I was fascinated to read that scientists investigating rogue waves have not only recreated one under laboratory conditions: it’s also an almost picture-perfect copy of a very famous wave in Japanese art.
The 1995 wave, measured in the North Sea, had a maximum height of 25.6 metres … Prior to this, the existence of these freak waves was merely anecdotal.
The team generated two sets of waves in a circular tank, and crossed them at various angles in an attempt to recreate the conditions that formed the Draupner wave. When these wave groups crossed at an angle of 120 degrees, they coalesced to produce a wave with the scaled height and length of the Draupner wave, 1/35th of the original.
While the causes of rogue waves aren’t known for certain, they are more common in crossing sea conditions, says McAllister. They are difficult to predict, appear suddenly, and have previously been implicated in maritime disasters.
There’s more at the link.
I’ve written about rogue waves in these pages before. They’re far from unknown, but previously only from anecdotal evidence, plus the damage they left behind. For example, the Norwegian tanker Wilstar ran into one off South Africa in 1974. This was the result.
That photograph was taken in Cape Town harbor after the ship very, very carefully made her way there, to offload her cargo of crude oil and undergo preliminary repairs. I went down to the dockside to look at her. You could, quite literally, have driven a double-decker bus into her hull through the hole in her bows – it was that big. I think every seaman and merchant navy officer in the harbor took the opportunity to stroll over to her berth and stand there, looking very thoughtful as they examined the damage. It was most impressive . . . and they were about to sail in the same seas where she’d met that wave. It gave them plenty of food for thought!
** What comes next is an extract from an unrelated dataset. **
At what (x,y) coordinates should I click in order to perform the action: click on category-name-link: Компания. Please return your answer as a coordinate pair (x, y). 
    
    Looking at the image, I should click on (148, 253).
The Draupner rogue wave was the first of its kind to be precisely, accurately measured, allowing further investigation. Full marks to those involved for determining the angle at which cross-currents need to merge to generate such waves. Perhaps, with this information, weather conditions favorable for them to occur might be better forecast, improving maritime safety.
As for Hokusai’s famous print, perhaps the best-known artwork in Japanese history, here’s more information about it.
I’d love to know how and why Hokusai’s wave image so closely matches that of a real rogue wave. Coincidence? Had he, perhaps, seen or been told of such a wave off the coast of Japan? I suppose we’ll never know. It’s one of the more tantalizing questions of art history, IMHO.